» **What the task asks**: Transcribe every record exactly as it appears.

Collected data:
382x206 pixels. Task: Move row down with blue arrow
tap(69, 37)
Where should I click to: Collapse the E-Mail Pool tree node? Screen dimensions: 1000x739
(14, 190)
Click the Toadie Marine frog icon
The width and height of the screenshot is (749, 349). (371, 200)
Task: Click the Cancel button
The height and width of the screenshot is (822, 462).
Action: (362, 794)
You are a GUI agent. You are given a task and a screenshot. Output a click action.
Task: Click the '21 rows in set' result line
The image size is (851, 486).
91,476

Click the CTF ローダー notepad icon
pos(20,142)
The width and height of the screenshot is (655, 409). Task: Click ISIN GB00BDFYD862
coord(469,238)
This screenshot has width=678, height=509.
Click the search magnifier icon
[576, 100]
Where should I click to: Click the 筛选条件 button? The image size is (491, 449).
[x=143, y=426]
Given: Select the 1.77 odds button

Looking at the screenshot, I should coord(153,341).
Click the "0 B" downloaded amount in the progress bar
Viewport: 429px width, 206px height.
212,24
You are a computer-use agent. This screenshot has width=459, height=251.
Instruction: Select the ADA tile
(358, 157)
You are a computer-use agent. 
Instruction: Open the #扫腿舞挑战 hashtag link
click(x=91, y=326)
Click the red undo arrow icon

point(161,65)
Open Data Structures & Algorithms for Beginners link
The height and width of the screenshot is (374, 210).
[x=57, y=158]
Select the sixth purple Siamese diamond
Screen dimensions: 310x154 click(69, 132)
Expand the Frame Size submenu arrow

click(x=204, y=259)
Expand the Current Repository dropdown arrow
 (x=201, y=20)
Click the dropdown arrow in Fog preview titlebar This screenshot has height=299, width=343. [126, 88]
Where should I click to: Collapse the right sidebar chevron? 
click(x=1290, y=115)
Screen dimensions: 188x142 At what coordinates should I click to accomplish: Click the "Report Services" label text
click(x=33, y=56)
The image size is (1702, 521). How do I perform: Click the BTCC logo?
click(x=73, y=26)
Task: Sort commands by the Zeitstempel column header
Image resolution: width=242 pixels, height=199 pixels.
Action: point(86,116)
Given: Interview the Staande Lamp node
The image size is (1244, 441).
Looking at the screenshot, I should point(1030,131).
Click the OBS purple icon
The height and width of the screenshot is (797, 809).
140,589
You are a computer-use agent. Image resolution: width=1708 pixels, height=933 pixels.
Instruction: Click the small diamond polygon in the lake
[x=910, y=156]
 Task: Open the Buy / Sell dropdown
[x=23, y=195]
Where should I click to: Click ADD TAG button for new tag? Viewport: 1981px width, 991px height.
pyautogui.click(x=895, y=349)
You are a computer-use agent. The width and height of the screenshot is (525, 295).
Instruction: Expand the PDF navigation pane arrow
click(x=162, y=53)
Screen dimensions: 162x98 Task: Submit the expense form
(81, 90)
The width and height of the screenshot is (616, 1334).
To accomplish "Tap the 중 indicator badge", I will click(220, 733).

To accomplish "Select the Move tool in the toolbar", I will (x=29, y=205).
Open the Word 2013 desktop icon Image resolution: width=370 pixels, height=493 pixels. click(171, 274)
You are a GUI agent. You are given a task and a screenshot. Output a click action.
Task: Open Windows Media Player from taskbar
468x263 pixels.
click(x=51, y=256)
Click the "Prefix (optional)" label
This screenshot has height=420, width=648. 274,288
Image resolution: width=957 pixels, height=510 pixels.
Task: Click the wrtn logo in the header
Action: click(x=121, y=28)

» **Task response**:
382x206 pixels. Task: Move row down with blue arrow
tap(69, 37)
Where should I click to: Collapse the E-Mail Pool tree node? Screen dimensions: 1000x739
(14, 190)
Click the Toadie Marine frog icon
The width and height of the screenshot is (749, 349). (371, 200)
Task: Click the Cancel button
The height and width of the screenshot is (822, 462).
Action: (362, 794)
You are a GUI agent. You are given a task and a screenshot. Output a click action.
Task: Click the '21 rows in set' result line
The image size is (851, 486).
91,476

Click the CTF ローダー notepad icon
pos(20,142)
The width and height of the screenshot is (655, 409). Task: Click ISIN GB00BDFYD862
coord(469,238)
This screenshot has width=678, height=509.
Click the search magnifier icon
[576, 100]
Where should I click to: Click the 筛选条件 button? The image size is (491, 449).
[x=143, y=426]
Given: Select the 1.77 odds button

Looking at the screenshot, I should coord(153,341).
Click the "0 B" downloaded amount in the progress bar
Viewport: 429px width, 206px height.
212,24
You are a computer-use agent. This screenshot has width=459, height=251.
Instruction: Select the ADA tile
(358, 157)
You are a computer-use agent. 
Instruction: Open the #扫腿舞挑战 hashtag link
click(x=91, y=326)
Click the red undo arrow icon

point(161,65)
Open Data Structures & Algorithms for Beginners link
The height and width of the screenshot is (374, 210).
[x=57, y=158]
Select the sixth purple Siamese diamond
Screen dimensions: 310x154 click(69, 132)
Expand the Frame Size submenu arrow

click(x=204, y=259)
Expand the Current Repository dropdown arrow
 (x=201, y=20)
Click the dropdown arrow in Fog preview titlebar This screenshot has height=299, width=343. [126, 88]
Where should I click to: Collapse the right sidebar chevron? 
click(x=1290, y=115)
Screen dimensions: 188x142 At what coordinates should I click to accomplish: Click the "Report Services" label text
click(x=33, y=56)
The image size is (1702, 521). How do I perform: Click the BTCC logo?
click(x=73, y=26)
Task: Sort commands by the Zeitstempel column header
Image resolution: width=242 pixels, height=199 pixels.
Action: point(86,116)
Given: Interview the Staande Lamp node
The image size is (1244, 441).
Looking at the screenshot, I should point(1030,131).
Click the OBS purple icon
The height and width of the screenshot is (797, 809).
140,589
You are a computer-use agent. Image resolution: width=1708 pixels, height=933 pixels.
Instruction: Click the small diamond polygon in the lake
[x=910, y=156]
 Task: Open the Buy / Sell dropdown
[x=23, y=195]
Where should I click to: Click ADD TAG button for new tag? Viewport: 1981px width, 991px height.
pyautogui.click(x=895, y=349)
You are a computer-use agent. The width and height of the screenshot is (525, 295).
Instruction: Expand the PDF navigation pane arrow
click(x=162, y=53)
Screen dimensions: 162x98 Task: Submit the expense form
(81, 90)
The width and height of the screenshot is (616, 1334).
To accomplish "Tap the 중 indicator badge", I will click(220, 733).

To accomplish "Select the Move tool in the toolbar", I will (x=29, y=205).
Open the Word 2013 desktop icon Image resolution: width=370 pixels, height=493 pixels. click(171, 274)
You are a GUI agent. You are given a task and a screenshot. Output a click action.
Task: Open Windows Media Player from taskbar
468x263 pixels.
click(x=51, y=256)
Click the "Prefix (optional)" label
This screenshot has height=420, width=648. 274,288
Image resolution: width=957 pixels, height=510 pixels.
Task: Click the wrtn logo in the header
Action: click(x=121, y=28)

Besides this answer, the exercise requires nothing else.